The SNPL determination module 210 determines a received power value of the SNPL measurement reference channel in the serving cell and a received power value of the SNPL measurement reference channel in each neighboring cell, and determines the S PL according to the determined received power value. The measurement module 200 determines, according to the S PL parameter information, an S PL measurement reference channel in each cell participating in the S PL calculation.

 As shown in FIG. 5, the method for the network side to notify the user equipment to determine the SNPL includes the following steps: Step 501: The network side determines a transmit power value of the SNPL measurement reference channel.

 Step 502: The network side sends a reference signal to the user equipment by using the corresponding SNPL measurement reference channel according to the transmit power value, and is used to indicate that the user equipment measures the corresponding received power value, and determines the S PL according to the measured received power value.

 In step 501, the network side first determines the measured parameter value of the cell, and then determines the reference power value of each cell according to the measured parameter value.

 The measured parameter value is further divided into a measured parameter value of the cell and a measured parameter value of the carrier in the cell.

 If the measured parameter value is the measured parameter value of the cell, in step 501, the network side determines, according to the corresponding relationship between the preset measured parameter value range and the reference power value, a reference corresponding to the measured parameter value range to which the measured parameter value of the cell belongs.

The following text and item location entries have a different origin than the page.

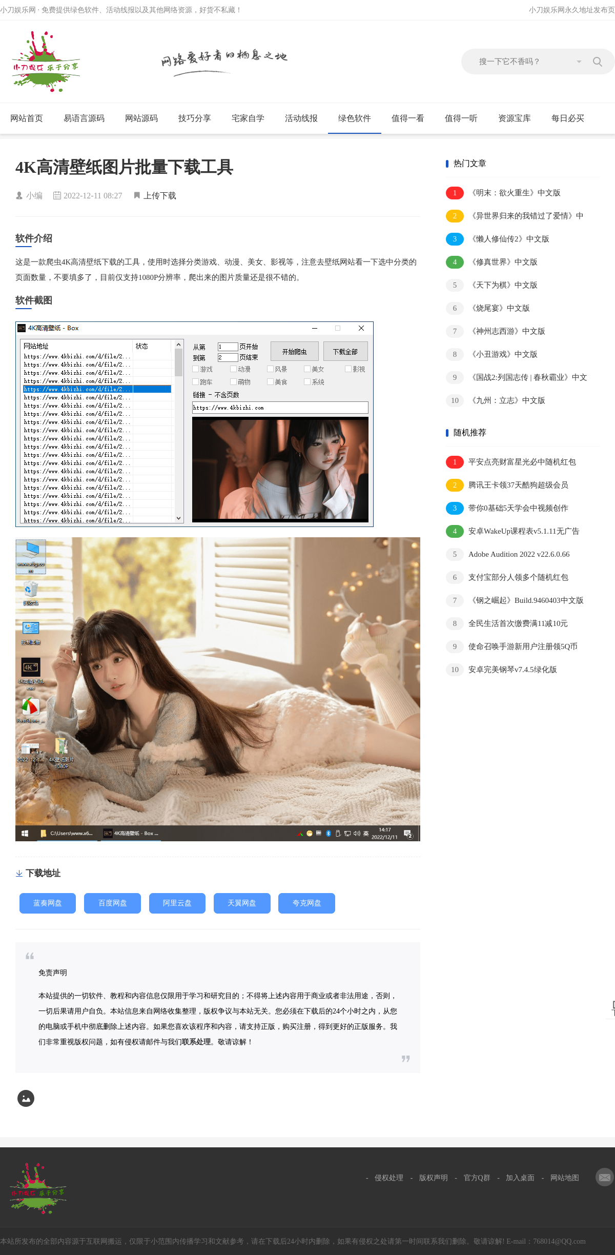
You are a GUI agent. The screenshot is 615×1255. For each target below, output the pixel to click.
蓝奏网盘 (47, 903)
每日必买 (567, 118)
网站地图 (564, 1178)
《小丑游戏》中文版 (492, 354)
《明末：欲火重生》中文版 (503, 193)
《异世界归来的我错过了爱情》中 (515, 216)
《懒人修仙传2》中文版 (497, 239)
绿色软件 (359, 118)
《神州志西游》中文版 (495, 331)
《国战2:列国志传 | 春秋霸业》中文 (516, 377)
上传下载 (160, 195)
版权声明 (433, 1178)
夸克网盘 (307, 903)
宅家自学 (252, 118)
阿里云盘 (177, 903)
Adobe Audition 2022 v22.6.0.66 (508, 554)
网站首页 (26, 118)
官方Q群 (477, 1178)
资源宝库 (519, 118)
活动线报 (305, 118)
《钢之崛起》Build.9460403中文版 (515, 600)
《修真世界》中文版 (492, 262)
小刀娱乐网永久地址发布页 (572, 10)
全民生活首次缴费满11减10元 (507, 623)
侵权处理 (389, 1178)
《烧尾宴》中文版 (488, 308)
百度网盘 (112, 903)
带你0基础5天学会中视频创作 (507, 508)
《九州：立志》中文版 (495, 400)
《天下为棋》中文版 (492, 285)
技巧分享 (199, 118)
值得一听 (465, 118)
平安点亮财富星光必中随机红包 (511, 462)
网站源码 (146, 118)
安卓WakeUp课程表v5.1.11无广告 (513, 531)
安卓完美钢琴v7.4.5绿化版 (501, 669)
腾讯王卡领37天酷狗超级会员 (507, 485)
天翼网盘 (242, 903)
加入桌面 (520, 1178)
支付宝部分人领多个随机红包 (507, 577)
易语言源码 (88, 118)
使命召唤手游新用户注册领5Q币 (512, 646)
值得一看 (412, 118)
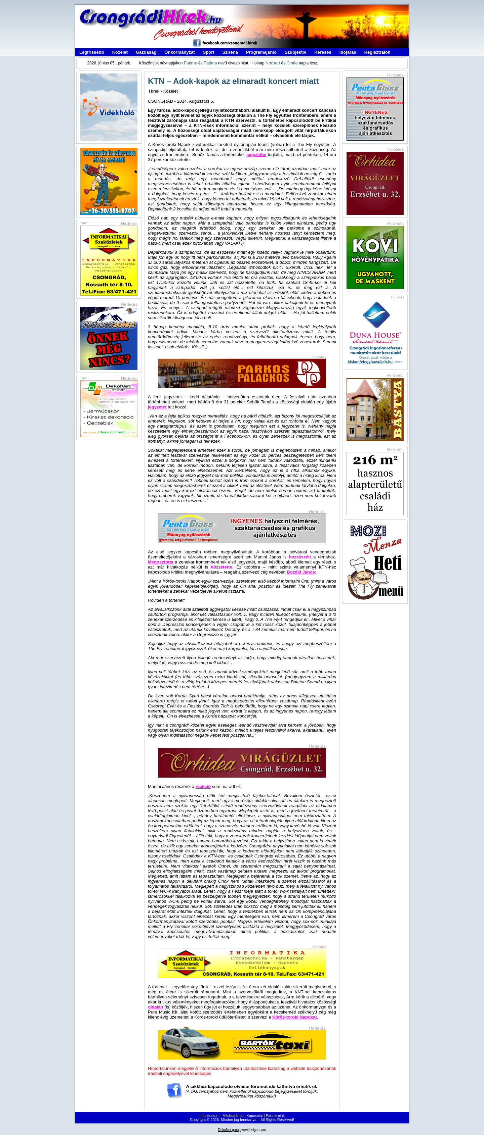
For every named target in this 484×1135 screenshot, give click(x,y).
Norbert (273, 62)
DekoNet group (229, 1130)
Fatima (210, 62)
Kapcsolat (254, 1116)
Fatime (190, 62)
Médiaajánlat (233, 1116)
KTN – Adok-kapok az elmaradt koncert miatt (233, 81)
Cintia (291, 62)
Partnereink (275, 1116)
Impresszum (209, 1116)
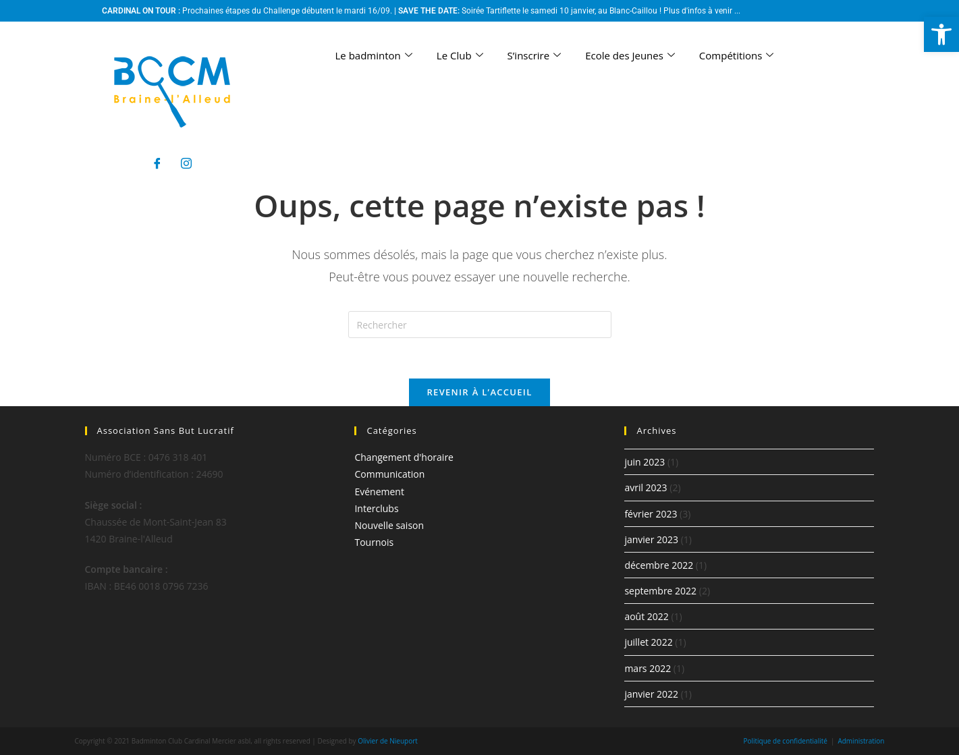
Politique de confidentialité (785, 741)
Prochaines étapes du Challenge (241, 11)
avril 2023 (645, 487)
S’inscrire (534, 55)
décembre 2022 (658, 565)
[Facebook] (157, 163)
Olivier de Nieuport (388, 741)
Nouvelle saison (389, 525)
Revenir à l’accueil (479, 392)
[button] (941, 34)
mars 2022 (647, 668)
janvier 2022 (651, 694)
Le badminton (373, 55)
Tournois (373, 542)
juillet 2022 (648, 642)
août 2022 (646, 616)
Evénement (379, 491)
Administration (861, 741)
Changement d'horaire (404, 457)
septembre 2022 (660, 590)
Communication (389, 474)
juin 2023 (644, 461)
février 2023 (650, 513)
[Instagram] (186, 163)
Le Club (460, 55)
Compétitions (736, 55)
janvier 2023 (651, 539)
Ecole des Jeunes (630, 55)
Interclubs (376, 508)
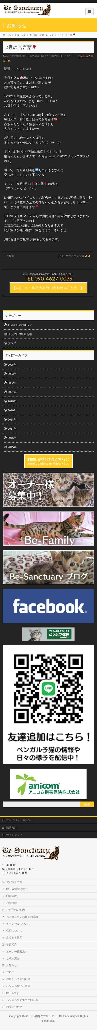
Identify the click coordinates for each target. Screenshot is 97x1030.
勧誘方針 (11, 827)
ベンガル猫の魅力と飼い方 (22, 1000)
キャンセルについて (18, 923)
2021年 (12, 392)
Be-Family (12, 993)
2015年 (12, 447)
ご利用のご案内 (15, 909)
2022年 (12, 383)
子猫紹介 (11, 944)
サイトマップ (14, 834)
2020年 (12, 401)
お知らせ (11, 965)
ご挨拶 (8, 256)
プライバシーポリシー (19, 820)
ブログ (12, 343)
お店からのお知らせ (20, 325)
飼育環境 (11, 896)
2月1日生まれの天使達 (76, 256)
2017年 (12, 428)
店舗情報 (11, 902)
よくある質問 (14, 937)
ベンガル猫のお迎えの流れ (22, 916)
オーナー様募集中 (17, 951)
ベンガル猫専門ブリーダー (40, 1016)
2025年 (12, 364)
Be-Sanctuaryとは (17, 889)
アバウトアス (14, 882)
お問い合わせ (14, 1006)
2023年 (12, 373)
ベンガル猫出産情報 (20, 334)
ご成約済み (13, 958)
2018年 (12, 419)
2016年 (12, 437)
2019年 (12, 410)
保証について (14, 930)
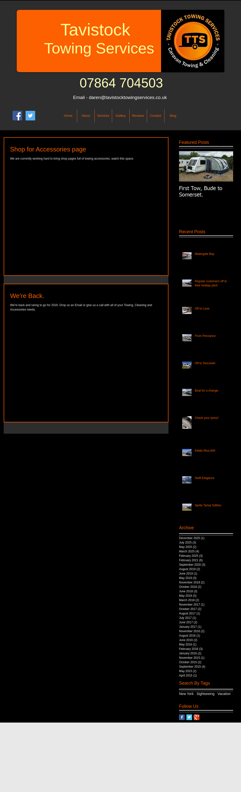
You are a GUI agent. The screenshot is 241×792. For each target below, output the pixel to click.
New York (186, 694)
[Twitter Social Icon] (30, 115)
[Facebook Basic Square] (182, 717)
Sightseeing (205, 694)
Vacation (223, 694)
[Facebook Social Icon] (17, 115)
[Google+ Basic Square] (196, 717)
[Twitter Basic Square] (189, 717)
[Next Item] (225, 166)
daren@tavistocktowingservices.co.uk (128, 97)
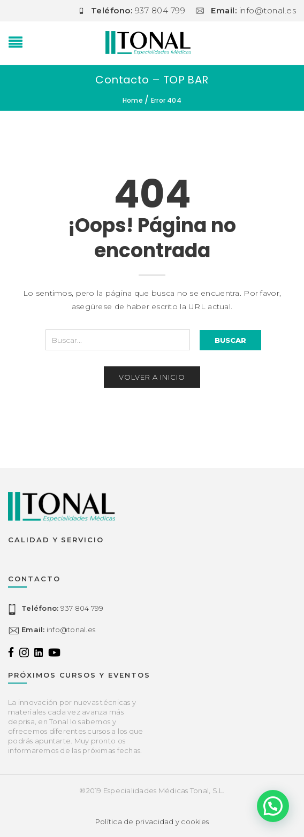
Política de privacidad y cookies (152, 821)
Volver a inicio (152, 377)
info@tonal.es (58, 630)
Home (133, 100)
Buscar (230, 340)
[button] (273, 806)
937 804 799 (62, 608)
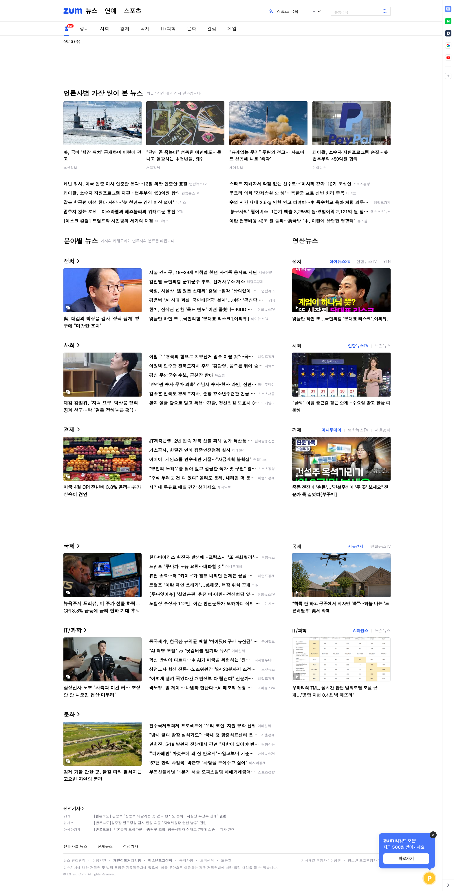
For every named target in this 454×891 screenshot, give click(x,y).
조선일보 (70, 167)
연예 (110, 11)
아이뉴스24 (339, 261)
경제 (124, 28)
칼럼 (211, 28)
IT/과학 (168, 28)
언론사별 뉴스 (75, 846)
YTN (387, 261)
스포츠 (132, 11)
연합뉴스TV (366, 261)
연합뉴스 (319, 167)
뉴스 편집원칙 (74, 860)
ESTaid (72, 874)
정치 (84, 28)
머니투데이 (331, 430)
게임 (232, 28)
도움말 (226, 860)
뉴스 (91, 11)
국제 (145, 28)
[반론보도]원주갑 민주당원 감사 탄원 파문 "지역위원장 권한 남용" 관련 (150, 822)
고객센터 (207, 860)
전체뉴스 (105, 846)
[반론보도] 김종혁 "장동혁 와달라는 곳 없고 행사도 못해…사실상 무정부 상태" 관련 (160, 815)
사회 (104, 28)
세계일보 (236, 167)
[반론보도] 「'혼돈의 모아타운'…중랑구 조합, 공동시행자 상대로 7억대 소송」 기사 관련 (164, 829)
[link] (448, 9)
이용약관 (99, 860)
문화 (191, 28)
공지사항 (186, 860)
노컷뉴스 (383, 346)
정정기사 (71, 808)
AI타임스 (360, 630)
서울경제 (153, 167)
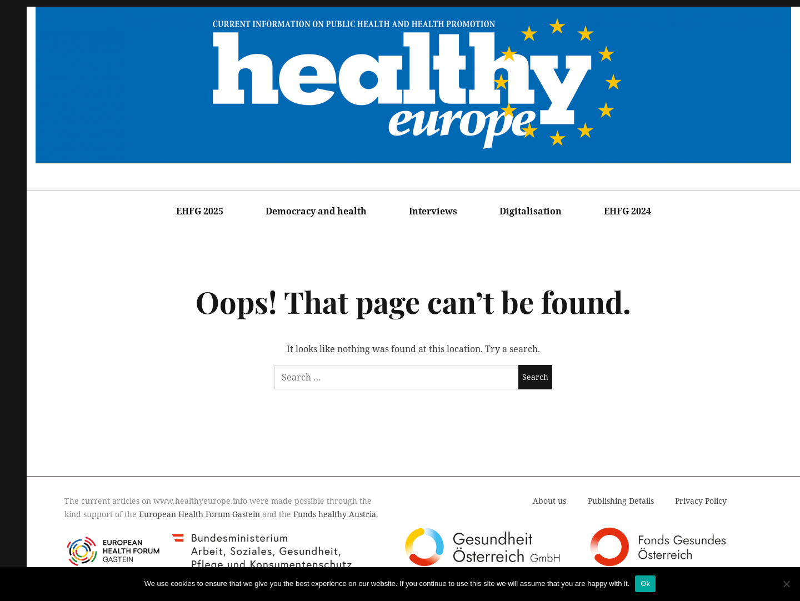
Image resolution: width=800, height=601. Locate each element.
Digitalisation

And a power value, and determining, according to the reference power value, a transmit power value of the SNPL measurement reference channel corresponding to the cell.

 In step 502, after determining the transmit power value according to the reference power value corresponding to the measured parameter value of the cell, the network determines the SNPL measurement reference channel in the carrier of the cell, and sends the reference signal according to the determined transmit power value.

 For example, in the step 501, the network side performs measurement on the carrier, determines a measurement parameter value, and uses the obtained measurement parameter value as a measurement parameter value of the cell. In step 502, the network side determines the cell. The SNPL in the carrier measures the reference channel and transmits a reference signal based on the determined transmit power value.

 For example, if the cell is a multi-carrier cell, in step 501, the network side may perform measurement on each carrier, determine the measurement parameter value corresponding to each carrier, and then measure, average, maximum, minimum, and all measurements of the parameter values. One of the sum of the parameter values is used as the measured parameter value of the cell; in step 502, the network side determines the SNPL measurement reference channel corresponding to each carrier of the cell, and uses the same on the SNPL measurement reference signal corresponding to each carrier. The transmit power value sends a reference signal.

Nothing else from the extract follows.